*HOW TO COMPLETE THIS TASK:* From the entries below, copy exactly the lines from the one that contains "Film Blowing & Bag Making (71, 89)" through the one that contains "louise@shanghai-upg.com (52, 1528)", both included, and only those.

━━ GIVEN DATA

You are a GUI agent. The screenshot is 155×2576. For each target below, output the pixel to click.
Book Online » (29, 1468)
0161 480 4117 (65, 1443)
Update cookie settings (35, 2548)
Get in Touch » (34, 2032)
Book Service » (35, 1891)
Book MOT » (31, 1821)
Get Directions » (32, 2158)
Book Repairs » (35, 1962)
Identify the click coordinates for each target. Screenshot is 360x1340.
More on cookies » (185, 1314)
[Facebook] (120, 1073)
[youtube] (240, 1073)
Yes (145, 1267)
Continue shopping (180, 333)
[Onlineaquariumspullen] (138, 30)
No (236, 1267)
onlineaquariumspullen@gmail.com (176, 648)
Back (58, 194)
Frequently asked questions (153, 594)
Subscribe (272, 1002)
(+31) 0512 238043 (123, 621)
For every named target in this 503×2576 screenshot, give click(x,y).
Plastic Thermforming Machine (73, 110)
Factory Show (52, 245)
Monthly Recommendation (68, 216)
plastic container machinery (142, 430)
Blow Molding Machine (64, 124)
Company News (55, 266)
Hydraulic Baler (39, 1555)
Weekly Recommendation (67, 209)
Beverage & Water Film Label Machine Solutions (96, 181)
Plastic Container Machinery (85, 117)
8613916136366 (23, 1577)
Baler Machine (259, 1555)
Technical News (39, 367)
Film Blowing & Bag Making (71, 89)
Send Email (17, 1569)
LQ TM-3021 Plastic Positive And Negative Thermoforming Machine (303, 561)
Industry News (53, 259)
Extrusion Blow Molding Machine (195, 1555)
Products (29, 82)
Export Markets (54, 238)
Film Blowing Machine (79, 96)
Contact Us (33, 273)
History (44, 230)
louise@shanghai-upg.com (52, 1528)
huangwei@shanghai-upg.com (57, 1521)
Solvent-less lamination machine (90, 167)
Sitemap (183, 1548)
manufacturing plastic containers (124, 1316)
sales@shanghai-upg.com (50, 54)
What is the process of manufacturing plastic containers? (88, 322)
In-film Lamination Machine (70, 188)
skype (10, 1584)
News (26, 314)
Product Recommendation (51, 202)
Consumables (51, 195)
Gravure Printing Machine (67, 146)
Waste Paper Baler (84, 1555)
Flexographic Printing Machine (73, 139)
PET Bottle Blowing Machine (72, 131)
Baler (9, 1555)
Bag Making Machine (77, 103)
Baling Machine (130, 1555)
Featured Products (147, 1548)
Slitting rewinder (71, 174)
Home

━━━━

*ANSWER SPACE:*
Film Blowing & Bag Making (71, 89)
Send Email (17, 1569)
LQ TM-3021 Plastic Positive And Negative Thermoforming Machine (303, 561)
Industry News (53, 259)
Extrusion Blow Molding Machine (195, 1555)
Products (29, 82)
Export Markets (54, 238)
Film Blowing Machine (79, 96)
Contact Us (33, 273)
History (44, 230)
louise@shanghai-upg.com (52, 1528)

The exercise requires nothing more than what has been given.